Israele e Giordania

Questo è stato probabilmente il viaggio più coinvolgente che la mia famiglia ha fatto negli ultimi anni.
Il cibo, le persone, i luoghi; tante facce di una medaglia chiamata medio oriente e che troppo spesso, per non dire sempre, viene associata ai conflitti ed alla storia recente di quest’area.

Il cibo, le persone, i luoghi; tante facce di una medaglia chiamata medio oriente e che troppo spesso, per non dire sempre, viene associata ai conflitti ed alla storia recente di quest’area.

Come spesso accade nei nostri viaggi l’itinerario è a tappe forzate. Il desiderio di vedere quanto più possibile e la disponibilità di tempo ci costringono a programmare scrupolosamente il ruolino di marcia.

Questo viaggio quindi non ha fatto eccezione: dall’atterraggio a Tel Aviv a Gerusalemme. Dalle suggestioni della Città Santa al Mar Morto, con i suoi deserti e paesaggi da togliere il fiato (non solo per il caldo). La rocca di Masada con la sua storia da riscoprire. L’immancabile bagno nelle salatissime acque di questo “mare” sprofondato nel punto più basso del pianeta (- 400mt!).

Arriviamo quindi a varcare la frontiera con la Giordania di prima mattina e scopriamo un Paese dall’autentico sapore mediorientale. La grande disponibilità e cortesia del popolo Giordano ti mettono subito a tuo agio. Un bagno sulla barriera corallina con splendida vista sul Golfo di Aqaba dal quale si possono ammirare con un solo colpo d’occhio l’Egitto, la Giordania ed Israele.

Sveglia all’alba e via: si parte per Petra! Su questo luogo magico si sono scritti fiumi di parole ma anche i più abili scrittori non potranno mai descrivere sufficientemente bene la meraviglia di questo luogo. Un solo consiglio: andateci!!!

E’ il momento di rientrare in Israele per proseguire il viaggio verso nord che ci riporterà sul Mediterraneo; ma prima decidiamo di trascorrere qualche ora al Dolphin Reef di Eilat per immergerci un’ultima volta nelle acque del Mar Rosso accompagnati dai delfini (liberi) e dai tanti animali “domestici” del resort; dai pavoni ai galli agli immancabili gatti presenti ovunque.

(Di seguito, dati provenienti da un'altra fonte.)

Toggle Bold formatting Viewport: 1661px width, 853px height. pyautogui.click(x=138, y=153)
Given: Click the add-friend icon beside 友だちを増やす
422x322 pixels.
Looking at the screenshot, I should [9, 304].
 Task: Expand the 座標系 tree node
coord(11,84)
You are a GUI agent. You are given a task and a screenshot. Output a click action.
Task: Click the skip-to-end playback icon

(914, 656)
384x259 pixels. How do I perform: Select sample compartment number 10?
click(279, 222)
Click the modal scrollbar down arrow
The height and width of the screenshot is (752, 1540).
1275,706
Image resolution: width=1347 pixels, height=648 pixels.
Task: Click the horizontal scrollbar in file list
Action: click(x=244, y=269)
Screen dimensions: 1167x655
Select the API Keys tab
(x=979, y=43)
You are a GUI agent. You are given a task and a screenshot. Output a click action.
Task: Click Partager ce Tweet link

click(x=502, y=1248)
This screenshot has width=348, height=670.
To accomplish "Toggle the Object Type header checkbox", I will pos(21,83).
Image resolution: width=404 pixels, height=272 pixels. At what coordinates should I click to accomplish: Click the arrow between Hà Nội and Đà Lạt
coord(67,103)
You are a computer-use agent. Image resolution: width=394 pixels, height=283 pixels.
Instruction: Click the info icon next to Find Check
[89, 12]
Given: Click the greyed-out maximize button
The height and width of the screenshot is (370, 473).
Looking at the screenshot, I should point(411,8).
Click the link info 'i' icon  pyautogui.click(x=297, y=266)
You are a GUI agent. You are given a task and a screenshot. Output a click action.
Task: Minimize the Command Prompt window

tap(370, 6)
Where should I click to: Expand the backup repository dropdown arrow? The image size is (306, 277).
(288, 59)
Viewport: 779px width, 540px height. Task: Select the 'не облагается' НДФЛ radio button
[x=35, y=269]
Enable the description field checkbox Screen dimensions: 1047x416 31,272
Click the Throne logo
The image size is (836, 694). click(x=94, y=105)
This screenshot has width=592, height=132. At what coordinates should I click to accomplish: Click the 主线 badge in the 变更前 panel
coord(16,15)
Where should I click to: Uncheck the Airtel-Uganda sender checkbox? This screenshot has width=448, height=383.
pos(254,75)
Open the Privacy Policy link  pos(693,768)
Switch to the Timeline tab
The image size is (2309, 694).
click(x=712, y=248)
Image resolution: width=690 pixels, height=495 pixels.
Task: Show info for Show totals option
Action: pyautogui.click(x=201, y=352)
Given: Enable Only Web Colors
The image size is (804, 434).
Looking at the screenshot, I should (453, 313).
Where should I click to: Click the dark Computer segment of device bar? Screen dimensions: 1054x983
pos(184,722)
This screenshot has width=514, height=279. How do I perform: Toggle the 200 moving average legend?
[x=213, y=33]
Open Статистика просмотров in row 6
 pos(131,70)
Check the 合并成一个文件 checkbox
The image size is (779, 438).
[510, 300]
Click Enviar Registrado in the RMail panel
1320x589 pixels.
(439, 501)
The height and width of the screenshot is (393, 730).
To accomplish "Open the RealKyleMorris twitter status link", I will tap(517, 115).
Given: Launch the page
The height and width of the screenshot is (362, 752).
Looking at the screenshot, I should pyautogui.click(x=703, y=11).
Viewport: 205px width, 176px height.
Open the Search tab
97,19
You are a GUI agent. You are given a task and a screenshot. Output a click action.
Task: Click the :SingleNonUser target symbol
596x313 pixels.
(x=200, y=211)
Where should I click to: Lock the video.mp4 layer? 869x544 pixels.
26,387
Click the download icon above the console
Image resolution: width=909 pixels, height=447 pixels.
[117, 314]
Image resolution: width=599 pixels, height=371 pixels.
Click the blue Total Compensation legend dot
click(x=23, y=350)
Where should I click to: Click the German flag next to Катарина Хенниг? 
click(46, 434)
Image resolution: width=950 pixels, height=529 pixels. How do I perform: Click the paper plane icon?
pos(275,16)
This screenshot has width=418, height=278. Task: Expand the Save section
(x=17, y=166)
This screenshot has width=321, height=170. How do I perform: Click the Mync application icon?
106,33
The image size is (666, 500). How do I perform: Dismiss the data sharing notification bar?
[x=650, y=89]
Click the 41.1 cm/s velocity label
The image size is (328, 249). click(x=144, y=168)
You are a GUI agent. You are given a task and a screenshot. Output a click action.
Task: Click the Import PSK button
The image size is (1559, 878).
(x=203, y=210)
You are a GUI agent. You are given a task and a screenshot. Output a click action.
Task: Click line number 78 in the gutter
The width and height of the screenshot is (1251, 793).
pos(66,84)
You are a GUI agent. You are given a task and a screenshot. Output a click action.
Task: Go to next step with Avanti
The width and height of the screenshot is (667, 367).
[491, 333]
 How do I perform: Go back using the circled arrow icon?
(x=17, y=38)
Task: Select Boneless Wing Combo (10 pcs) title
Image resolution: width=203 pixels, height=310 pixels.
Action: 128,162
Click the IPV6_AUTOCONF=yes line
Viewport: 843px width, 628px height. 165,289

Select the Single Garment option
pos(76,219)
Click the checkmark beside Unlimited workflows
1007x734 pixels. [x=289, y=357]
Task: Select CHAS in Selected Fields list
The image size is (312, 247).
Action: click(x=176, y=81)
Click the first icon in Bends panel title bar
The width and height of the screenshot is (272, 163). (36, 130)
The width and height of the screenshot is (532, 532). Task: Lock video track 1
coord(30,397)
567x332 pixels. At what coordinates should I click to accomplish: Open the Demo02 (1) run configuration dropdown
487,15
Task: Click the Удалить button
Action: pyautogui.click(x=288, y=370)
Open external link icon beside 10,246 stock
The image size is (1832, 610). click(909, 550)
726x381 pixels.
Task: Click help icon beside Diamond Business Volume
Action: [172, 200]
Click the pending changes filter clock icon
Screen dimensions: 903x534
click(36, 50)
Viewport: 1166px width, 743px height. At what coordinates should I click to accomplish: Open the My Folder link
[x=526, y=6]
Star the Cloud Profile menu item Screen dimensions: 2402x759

Si salta in auto e si parte in direzione nord. Destinazione: Mitzpe Ramon, una località nel deserto del Negev affacciata su un cratere naturale. Una specie di altissima scogliera dalla quale hanno tolto il mare da sotto i piedi. Trascorriamo la notte in uno dei luoghi più suggestivi di sempre. Un eco camping ci ospita in “casette” costruite con legno, fango e materiali di recupero. Il silenzio, le stelle ed il sorgere del sole dalla profondità del cratere ci hanno fatto sentire totalmente connessi con la grandiosità della natura.

Ultimo trasferimento in auto: destinazione Tel Aviv. Penso di non esagerare nel definirla californiana, europea e mediorientale al tempo stesso. Le mille anime che popolano questa moderna città le conferiscono un’aura magica. Luogo prediletto per i giovani ma non solo. Non vediamo l’ora di ritornarci!

PS
Riguardo il cibo bisognerebbe scrivere un post a parte. E’ un’autentica gioia per il palato con le sue suggestioni esotiche fatte di spezie e del mix culturale che è l’essenza stessa di Israele (anche in Giordania abbiamo mangiato splendidamente!).